Wait, eternity…for one day’s pay? This sounds like the worst “Black Mirror” episode ever. Really, it depends which side you believe.

“The claim made today by SAG-AFTRA leadership that the digital replicas of background actors may be used in perpetuity with no consent or compensation is false,” an AMPTP spokesperson told IndieWire. “In fact, the current AMPTP proposal only permits a company to use the digital replica of a background actor in the motion picture for which the background actor is employed. Any other use requires the background actor’s consent and bargaining for the use, subject to a minimum payment.”

OK, so just more finger-pointing.

IndieWire sat down with Crabtree-Ireland following the SAG-AFTRA press conference.

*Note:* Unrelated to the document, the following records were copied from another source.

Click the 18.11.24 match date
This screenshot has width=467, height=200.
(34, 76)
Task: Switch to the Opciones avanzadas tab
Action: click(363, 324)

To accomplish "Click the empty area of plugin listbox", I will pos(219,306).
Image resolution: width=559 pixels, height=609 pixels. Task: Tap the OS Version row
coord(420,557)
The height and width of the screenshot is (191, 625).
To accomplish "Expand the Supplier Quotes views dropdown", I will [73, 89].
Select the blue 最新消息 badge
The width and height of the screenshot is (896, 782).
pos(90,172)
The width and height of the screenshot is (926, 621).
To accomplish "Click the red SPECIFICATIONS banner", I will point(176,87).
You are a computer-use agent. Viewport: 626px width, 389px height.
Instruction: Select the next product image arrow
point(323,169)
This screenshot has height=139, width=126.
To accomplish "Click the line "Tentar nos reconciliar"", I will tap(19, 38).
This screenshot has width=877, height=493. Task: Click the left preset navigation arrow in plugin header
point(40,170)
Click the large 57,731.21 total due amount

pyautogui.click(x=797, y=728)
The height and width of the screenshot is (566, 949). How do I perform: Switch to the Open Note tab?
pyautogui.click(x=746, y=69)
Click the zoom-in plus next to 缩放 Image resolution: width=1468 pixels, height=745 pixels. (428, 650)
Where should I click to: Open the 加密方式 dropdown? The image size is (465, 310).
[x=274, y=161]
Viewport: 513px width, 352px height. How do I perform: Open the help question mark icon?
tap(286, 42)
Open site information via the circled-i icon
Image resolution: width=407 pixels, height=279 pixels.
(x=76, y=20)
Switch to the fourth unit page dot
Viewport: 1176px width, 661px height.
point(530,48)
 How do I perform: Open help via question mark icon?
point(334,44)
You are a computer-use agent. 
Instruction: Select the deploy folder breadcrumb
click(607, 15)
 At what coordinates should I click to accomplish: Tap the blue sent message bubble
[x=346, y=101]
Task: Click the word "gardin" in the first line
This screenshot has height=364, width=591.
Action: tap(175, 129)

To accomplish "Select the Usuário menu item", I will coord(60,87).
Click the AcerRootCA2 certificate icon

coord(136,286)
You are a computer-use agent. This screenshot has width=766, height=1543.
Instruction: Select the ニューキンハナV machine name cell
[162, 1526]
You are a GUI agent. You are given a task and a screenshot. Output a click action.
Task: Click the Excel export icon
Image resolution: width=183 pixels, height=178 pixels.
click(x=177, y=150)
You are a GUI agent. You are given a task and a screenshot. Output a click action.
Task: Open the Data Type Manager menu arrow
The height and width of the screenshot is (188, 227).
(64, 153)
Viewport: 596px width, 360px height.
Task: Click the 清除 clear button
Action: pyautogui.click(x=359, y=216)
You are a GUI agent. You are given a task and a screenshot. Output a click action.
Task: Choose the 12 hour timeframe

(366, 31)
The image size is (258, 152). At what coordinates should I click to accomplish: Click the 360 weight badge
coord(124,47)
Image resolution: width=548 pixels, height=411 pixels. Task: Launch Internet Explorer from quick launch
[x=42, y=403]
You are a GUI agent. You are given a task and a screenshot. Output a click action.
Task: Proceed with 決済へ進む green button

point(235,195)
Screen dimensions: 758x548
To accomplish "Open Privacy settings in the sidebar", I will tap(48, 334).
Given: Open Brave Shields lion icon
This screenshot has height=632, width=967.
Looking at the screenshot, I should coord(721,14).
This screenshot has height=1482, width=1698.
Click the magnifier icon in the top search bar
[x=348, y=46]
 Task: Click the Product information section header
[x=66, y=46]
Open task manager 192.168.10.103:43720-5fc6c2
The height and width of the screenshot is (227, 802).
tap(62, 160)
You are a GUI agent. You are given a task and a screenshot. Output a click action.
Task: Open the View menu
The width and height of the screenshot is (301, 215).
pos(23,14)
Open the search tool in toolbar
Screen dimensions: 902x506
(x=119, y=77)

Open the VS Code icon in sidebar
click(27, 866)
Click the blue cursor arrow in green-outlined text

The AMPTP spokesperson declined to comment on any of Crabtree-Ireland’s below remarks.

One thing Crabtree-Ireland said the guild isn’t even fighting over is whether the studios should own the digital replica itself — or what he called “the data of the scan” created for the movie or show. “That’s fine,” he said.

SAG-AFTRA just wants “informed consent” for usage — and compensation for the actor.

“This is them. This is their identity. This is not something that’s meaningless or unimportant,” he said on behalf of the actors. “This is the idea that they’re giving a company the ability to recreate them in a project and do things with them that they never have done before.”

But the guild says it didn’t find much AI middle ground at all with the studios. Hell, the two sides can’t even agree on the little stuff, like whether a company can use AI for the purposes of dubbing or altering swear words for the purposes of a lighter MPA (Motion Picture Association) rating.

While Crabtree-Ireland is OK with the “editing-type functions” that today can be done without AI tools, for anything that can alter an actor’s performance, SAG-AFTRA again wants that consent. Here again, the studios are not in agreement.

“Their position is, if your digital replica has been created for that project or is going to be used for that project, they get the rights to all of those things with no consent and no compensation,” he said.

BACK TO THE FUTURE PART II, Lea Thompson, Jeffrey Weissman, Michael J. Fox, 1989, (c)Universal/courtesy Everett Collection
“Back to the Future II”©Universal/Courtesy Everett Collection

It was previously expected that any negotiations around AI would settle around the “one-picture license.” The general idea behind that concept is, if you film a scene for a specific movie, the studio can’t use that same scene in another movie or sequel without making a new deal with that actor.

“Their position is that it has to be available for use in other pictures,” Crabtree-Ireland said of the AMPTP.

The opposing groups did reach a rule for which a principal performer’s consent is required for their likeness to be used in another movie. One problem: the studios can get that consent at any time, including “at the time of initial employment.”

“Basically now what happens is, you’re an actor, you’re desperate to get into a movie, and the AMPTP says to you, ‘OK, we’ll cast you in this movie, but only if you agree that we can do a digital scan, a digital replica of you and use it in any future project that we ever create,'” Crabtree-Ireland said. “What is someone supposed to do with that?”

Further, Crabtree-Ireland says the AMPTP was unwilling to agree that dead actors should have the same rights as living ones. Whether it’s Carrie Fisher in “The Rise of Skywalker” or Paul Walker in “Fast & Furious,” studios have always gotten the consent of the estate — and paid them for it.

“That’s how it should be done. But as the technology broadens, it seems that the companies are insistent on not even following their own precedent and instead having the right to do whatever they want with people’s digital replicas,” he said. “That’s not the kind of future we want our performers to move forward into.”